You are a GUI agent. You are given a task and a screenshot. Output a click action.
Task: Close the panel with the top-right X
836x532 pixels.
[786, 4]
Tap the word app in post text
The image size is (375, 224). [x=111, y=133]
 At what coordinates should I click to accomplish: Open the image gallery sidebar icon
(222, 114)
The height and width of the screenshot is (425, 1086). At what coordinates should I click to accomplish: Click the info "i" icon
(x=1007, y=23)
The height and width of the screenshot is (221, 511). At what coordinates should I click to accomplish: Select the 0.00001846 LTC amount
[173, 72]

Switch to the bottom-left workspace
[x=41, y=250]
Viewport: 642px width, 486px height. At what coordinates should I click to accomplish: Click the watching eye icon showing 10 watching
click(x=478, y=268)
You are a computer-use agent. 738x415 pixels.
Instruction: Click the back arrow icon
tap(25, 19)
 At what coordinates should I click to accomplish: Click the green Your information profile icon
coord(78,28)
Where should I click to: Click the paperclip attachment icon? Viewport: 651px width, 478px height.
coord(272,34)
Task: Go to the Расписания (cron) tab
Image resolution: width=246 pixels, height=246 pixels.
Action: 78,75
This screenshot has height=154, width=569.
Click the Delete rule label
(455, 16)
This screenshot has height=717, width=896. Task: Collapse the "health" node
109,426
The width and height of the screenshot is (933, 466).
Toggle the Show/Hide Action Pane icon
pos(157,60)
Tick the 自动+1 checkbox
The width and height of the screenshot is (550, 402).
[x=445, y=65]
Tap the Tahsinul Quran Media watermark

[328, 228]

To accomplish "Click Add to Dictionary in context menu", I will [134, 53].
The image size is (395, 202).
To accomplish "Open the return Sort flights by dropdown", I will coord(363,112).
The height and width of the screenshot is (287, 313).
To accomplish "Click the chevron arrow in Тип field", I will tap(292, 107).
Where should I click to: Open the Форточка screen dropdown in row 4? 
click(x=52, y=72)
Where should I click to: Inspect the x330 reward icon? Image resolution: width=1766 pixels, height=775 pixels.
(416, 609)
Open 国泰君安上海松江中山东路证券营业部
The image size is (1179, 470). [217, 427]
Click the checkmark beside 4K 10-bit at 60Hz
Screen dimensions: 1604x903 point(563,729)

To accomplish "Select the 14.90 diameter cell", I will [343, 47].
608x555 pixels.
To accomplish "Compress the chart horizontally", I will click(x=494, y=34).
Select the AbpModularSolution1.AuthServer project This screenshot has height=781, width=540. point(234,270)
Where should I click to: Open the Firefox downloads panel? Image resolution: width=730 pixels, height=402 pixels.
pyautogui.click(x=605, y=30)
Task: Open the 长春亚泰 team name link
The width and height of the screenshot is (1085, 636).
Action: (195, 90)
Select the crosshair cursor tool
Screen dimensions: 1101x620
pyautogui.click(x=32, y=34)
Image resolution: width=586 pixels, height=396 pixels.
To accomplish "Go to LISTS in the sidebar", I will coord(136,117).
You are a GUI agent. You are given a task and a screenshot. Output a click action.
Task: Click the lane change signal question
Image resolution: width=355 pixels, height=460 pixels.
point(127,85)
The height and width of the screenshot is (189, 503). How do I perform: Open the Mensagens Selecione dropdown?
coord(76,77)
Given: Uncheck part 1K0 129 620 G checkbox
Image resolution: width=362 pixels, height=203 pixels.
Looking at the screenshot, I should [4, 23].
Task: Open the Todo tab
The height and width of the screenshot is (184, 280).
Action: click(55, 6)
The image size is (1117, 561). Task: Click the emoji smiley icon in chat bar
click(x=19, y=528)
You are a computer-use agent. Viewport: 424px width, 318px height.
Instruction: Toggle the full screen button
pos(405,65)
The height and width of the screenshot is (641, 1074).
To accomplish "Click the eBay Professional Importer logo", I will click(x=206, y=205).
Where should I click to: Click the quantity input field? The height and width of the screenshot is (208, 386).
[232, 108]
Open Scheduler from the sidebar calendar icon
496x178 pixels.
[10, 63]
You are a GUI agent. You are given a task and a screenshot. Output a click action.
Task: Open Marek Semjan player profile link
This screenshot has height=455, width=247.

§ §

▶ [Exercise details]:
Quote each line of the listing above exactly.

▶ [Response to this exercise]:
You are a GUI agent. You are given a task and a screenshot. Output a click action.
Task: Close the panel with the top-right X
836x532 pixels.
[786, 4]
Tap the word app in post text
The image size is (375, 224). [x=111, y=133]
 At what coordinates should I click to accomplish: Open the image gallery sidebar icon
(222, 114)
The height and width of the screenshot is (425, 1086). At what coordinates should I click to accomplish: Click the info "i" icon
(x=1007, y=23)
The height and width of the screenshot is (221, 511). At what coordinates should I click to accomplish: Select the 0.00001846 LTC amount
[173, 72]

Switch to the bottom-left workspace
[x=41, y=250]
Viewport: 642px width, 486px height. At what coordinates should I click to accomplish: Click the watching eye icon showing 10 watching
click(x=478, y=268)
You are a computer-use agent. 738x415 pixels.
Instruction: Click the back arrow icon
tap(25, 19)
 At what coordinates should I click to accomplish: Click the green Your information profile icon
coord(78,28)
Where should I click to: Click the paperclip attachment icon? Viewport: 651px width, 478px height.
coord(272,34)
Task: Go to the Расписания (cron) tab
Image resolution: width=246 pixels, height=246 pixels.
Action: 78,75
This screenshot has height=154, width=569.
Click the Delete rule label
(455, 16)
This screenshot has height=717, width=896. Task: Collapse the "health" node
109,426
The width and height of the screenshot is (933, 466).
Toggle the Show/Hide Action Pane icon
pos(157,60)
Tick the 自动+1 checkbox
The width and height of the screenshot is (550, 402).
[x=445, y=65]
Tap the Tahsinul Quran Media watermark

[328, 228]

To accomplish "Click Add to Dictionary in context menu", I will [134, 53].
The image size is (395, 202).
To accomplish "Open the return Sort flights by dropdown", I will coord(363,112).
The height and width of the screenshot is (287, 313).
To accomplish "Click the chevron arrow in Тип field", I will tap(292, 107).
Where should I click to: Open the Форточка screen dropdown in row 4? 
click(x=52, y=72)
Where should I click to: Inspect the x330 reward icon? Image resolution: width=1766 pixels, height=775 pixels.
(416, 609)
Open 国泰君安上海松江中山东路证券营业部
The image size is (1179, 470). [217, 427]
Click the checkmark beside 4K 10-bit at 60Hz
Screen dimensions: 1604x903 point(563,729)

To accomplish "Select the 14.90 diameter cell", I will [343, 47].
608x555 pixels.
To accomplish "Compress the chart horizontally", I will click(x=494, y=34).
Select the AbpModularSolution1.AuthServer project This screenshot has height=781, width=540. point(234,270)
Where should I click to: Open the Firefox downloads panel? Image resolution: width=730 pixels, height=402 pixels.
pyautogui.click(x=605, y=30)
Task: Open the 长春亚泰 team name link
The width and height of the screenshot is (1085, 636).
Action: (195, 90)
Select the crosshair cursor tool
Screen dimensions: 1101x620
pyautogui.click(x=32, y=34)
Image resolution: width=586 pixels, height=396 pixels.
To accomplish "Go to LISTS in the sidebar", I will coord(136,117).
You are a GUI agent. You are given a task and a screenshot. Output a click action.
Task: Click the lane change signal question
Image resolution: width=355 pixels, height=460 pixels.
point(127,85)
The height and width of the screenshot is (189, 503). How do I perform: Open the Mensagens Selecione dropdown?
coord(76,77)
Given: Uncheck part 1K0 129 620 G checkbox
Image resolution: width=362 pixels, height=203 pixels.
Looking at the screenshot, I should [4, 23].
Task: Open the Todo tab
The height and width of the screenshot is (184, 280).
Action: click(55, 6)
The image size is (1117, 561). Task: Click the emoji smiley icon in chat bar
click(x=19, y=528)
You are a computer-use agent. Viewport: 424px width, 318px height.
Instruction: Toggle the full screen button
pos(405,65)
The height and width of the screenshot is (641, 1074).
To accomplish "Click the eBay Professional Importer logo", I will click(x=206, y=205).
Where should I click to: Click the quantity input field? The height and width of the screenshot is (208, 386).
[232, 108]
Open Scheduler from the sidebar calendar icon
496x178 pixels.
[10, 63]
You are a GUI agent. You are given a task and a screenshot. Output a click action.
Task: Open Marek Semjan player profile link
This screenshot has height=455, width=247.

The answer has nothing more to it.